Source information ▸
= = = = = = =

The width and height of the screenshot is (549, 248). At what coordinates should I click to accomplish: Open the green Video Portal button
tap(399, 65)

= = = = = = =

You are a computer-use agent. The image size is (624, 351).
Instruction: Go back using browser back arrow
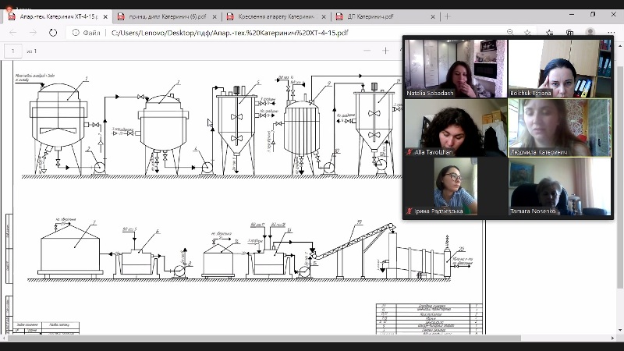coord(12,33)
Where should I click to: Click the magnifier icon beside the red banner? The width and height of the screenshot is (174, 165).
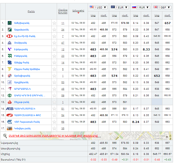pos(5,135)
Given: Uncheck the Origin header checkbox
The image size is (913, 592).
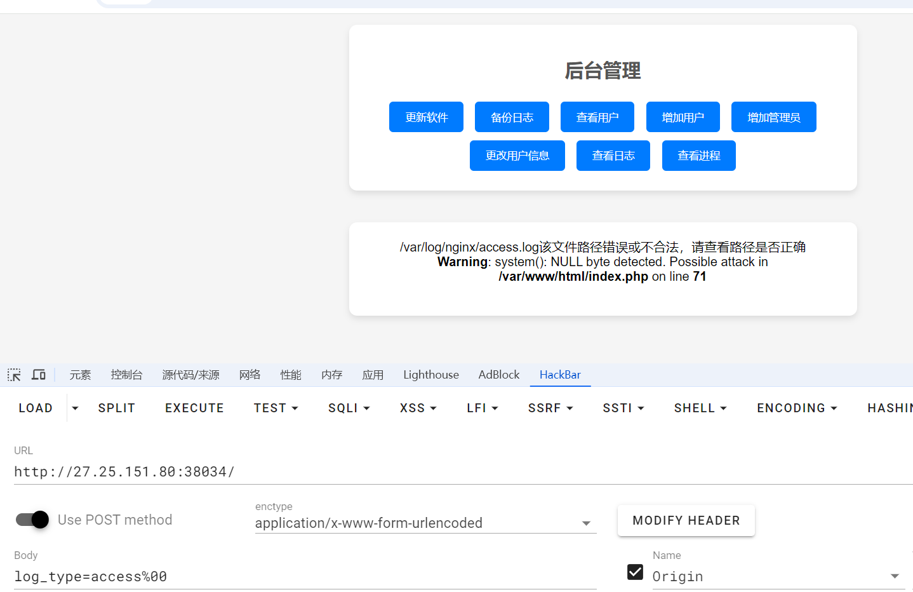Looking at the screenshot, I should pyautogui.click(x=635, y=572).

= = = = = = =

How to complete this task ▸
Leaving each picture behind, please give again exactly the lines above from the one with "Instruction: Go back using browser back arrow" through the one with "Given: Uncheck the Origin header checkbox", both included, and no others.

Task solution ▸
Instruction: Go back using browser back arrow
coord(12,33)
Where should I click to: Click the magnifier icon beside the red banner? The width and height of the screenshot is (174, 165).
pos(5,135)
Given: Uncheck the Origin header checkbox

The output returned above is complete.